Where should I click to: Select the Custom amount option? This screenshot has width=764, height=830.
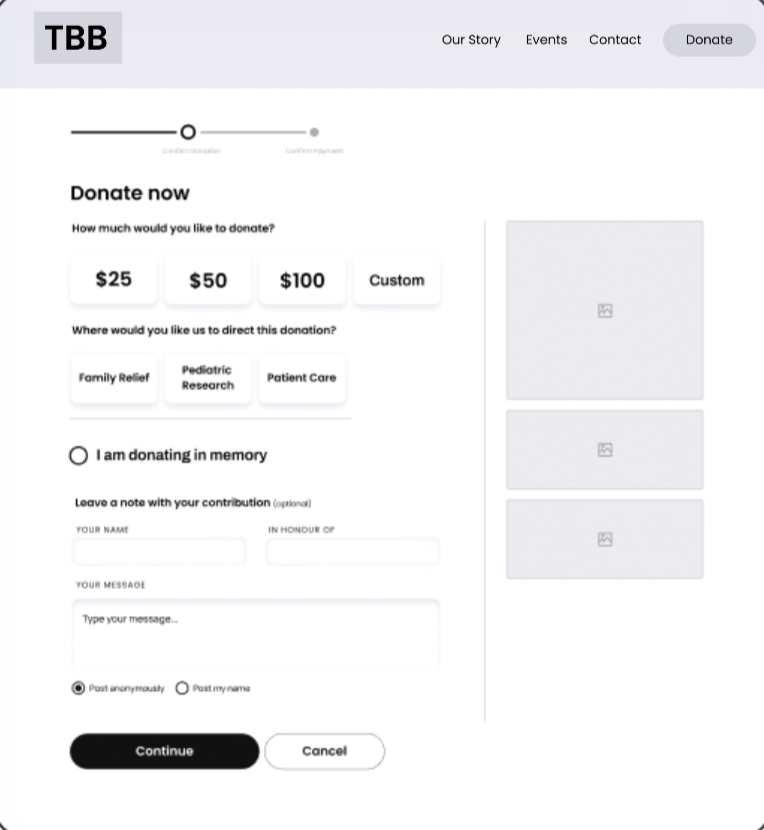point(397,280)
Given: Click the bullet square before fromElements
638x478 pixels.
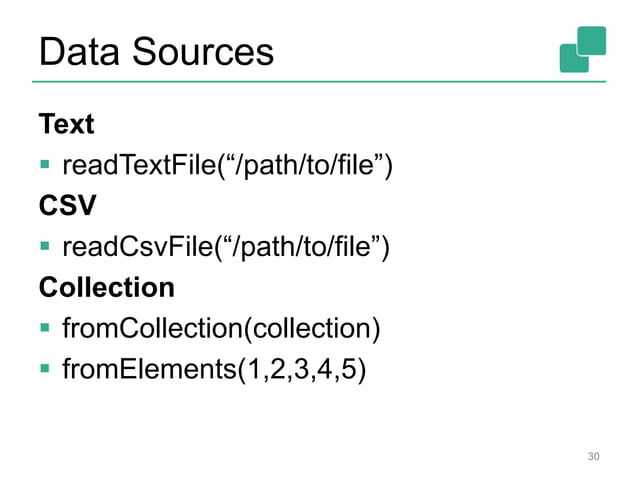Looking at the screenshot, I should (45, 371).
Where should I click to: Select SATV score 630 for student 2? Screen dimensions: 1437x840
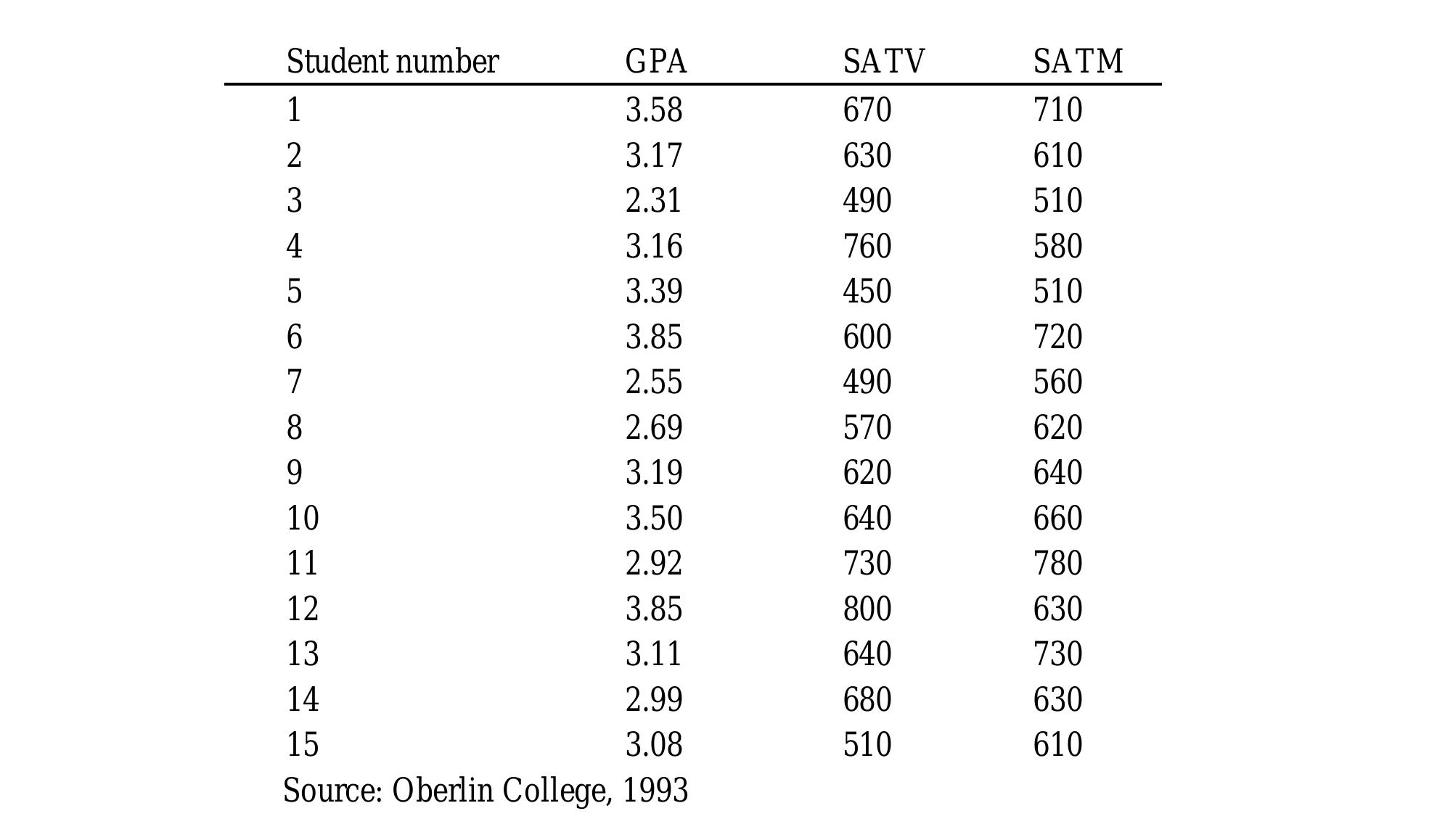click(x=867, y=156)
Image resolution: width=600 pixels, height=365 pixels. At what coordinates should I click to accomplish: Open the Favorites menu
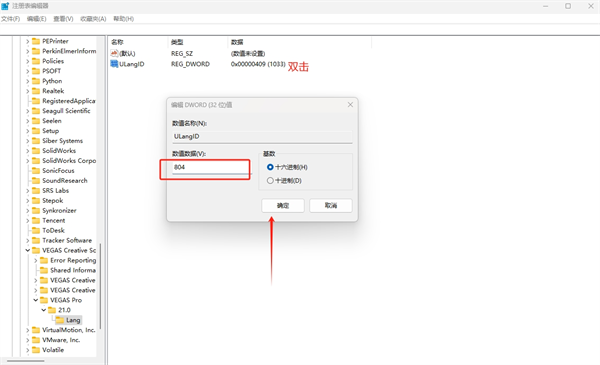pos(93,19)
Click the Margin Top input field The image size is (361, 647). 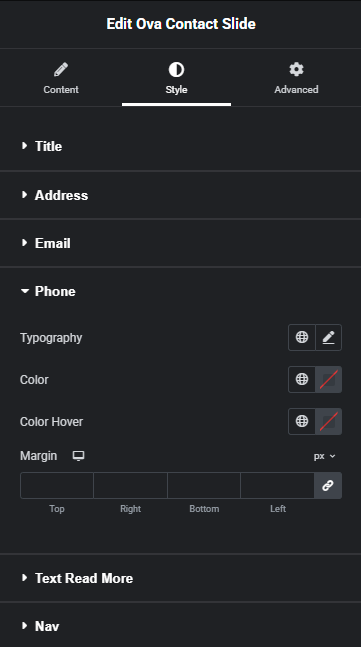click(57, 486)
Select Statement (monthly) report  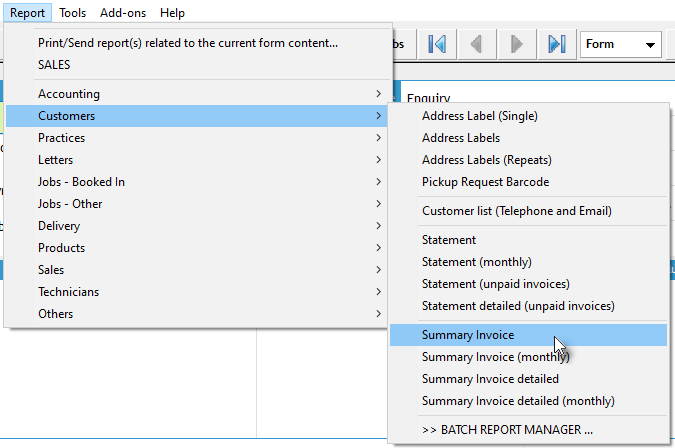coord(476,262)
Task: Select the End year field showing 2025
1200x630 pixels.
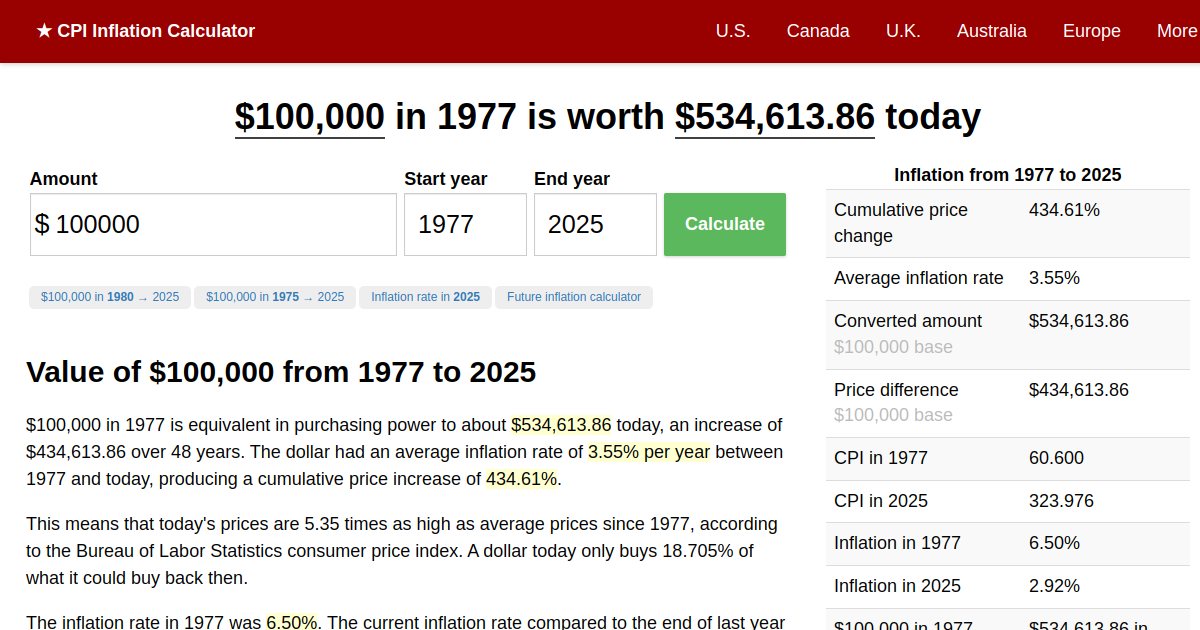Action: tap(595, 224)
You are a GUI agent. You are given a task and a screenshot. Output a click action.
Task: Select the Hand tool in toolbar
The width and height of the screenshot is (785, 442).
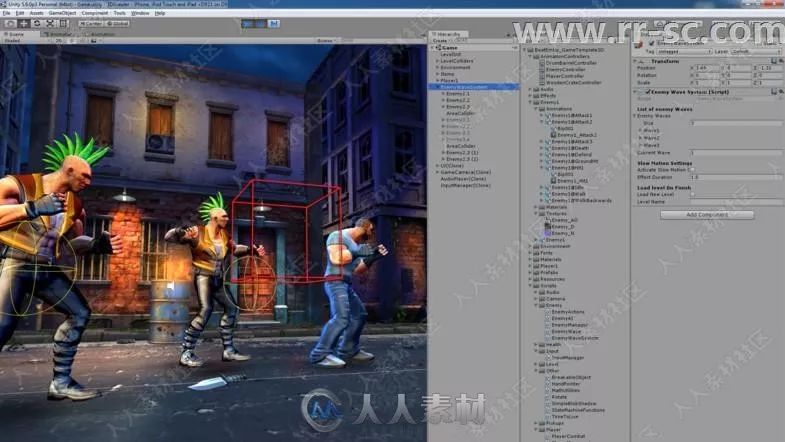click(x=7, y=22)
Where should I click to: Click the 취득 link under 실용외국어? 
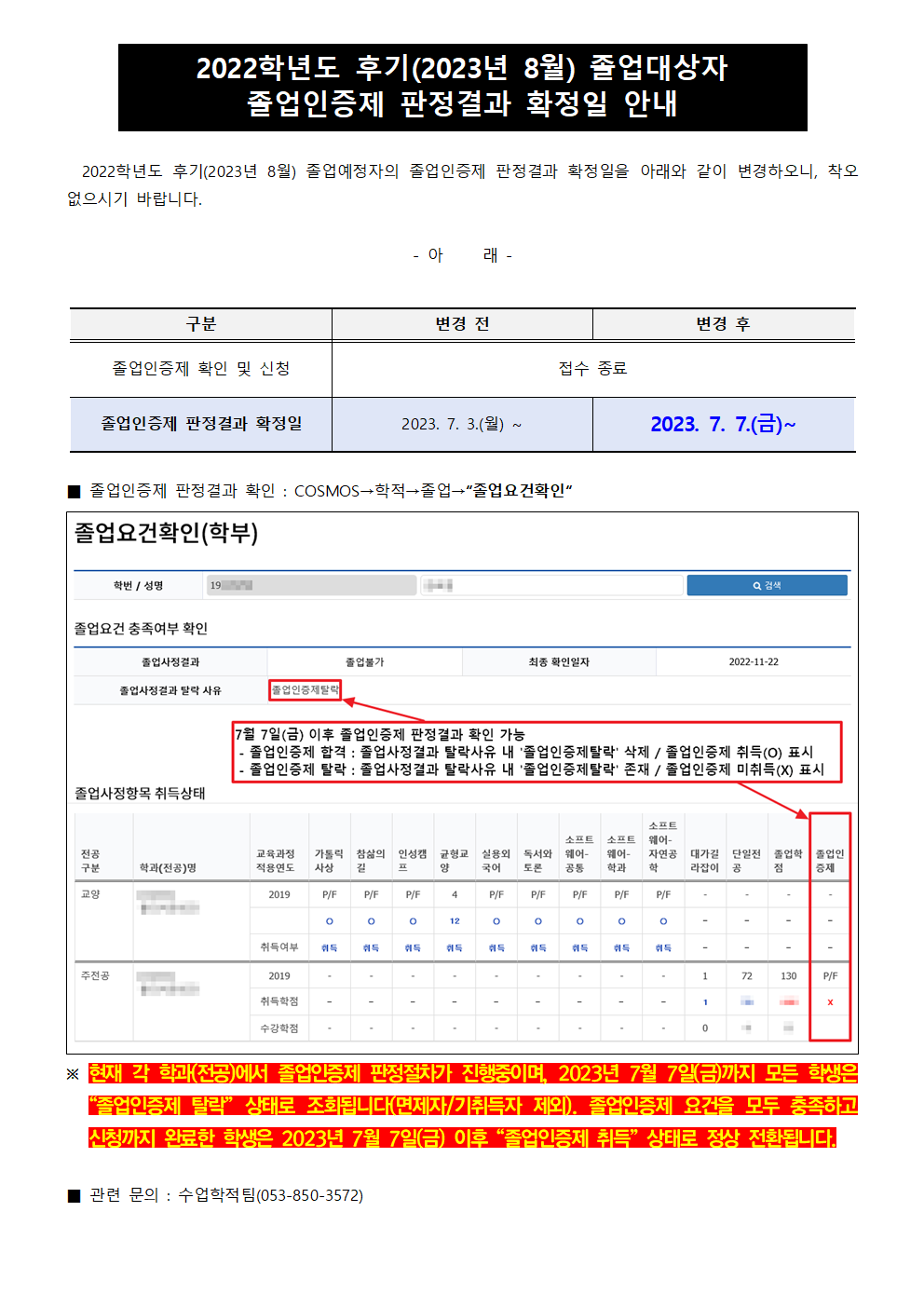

[Exercise]:
Print exactly the lines between the line containing "Task: Select the Hand tool in toolbar" and the last line of the entries above, including both, and nothing besides; skip the pictures.

[Solution to this problem]:
Task: Select the Hand tool in toolbar
The width and height of the screenshot is (785, 442).
click(x=7, y=22)
Where should I click to: Click the 취득 link under 실용외국어? 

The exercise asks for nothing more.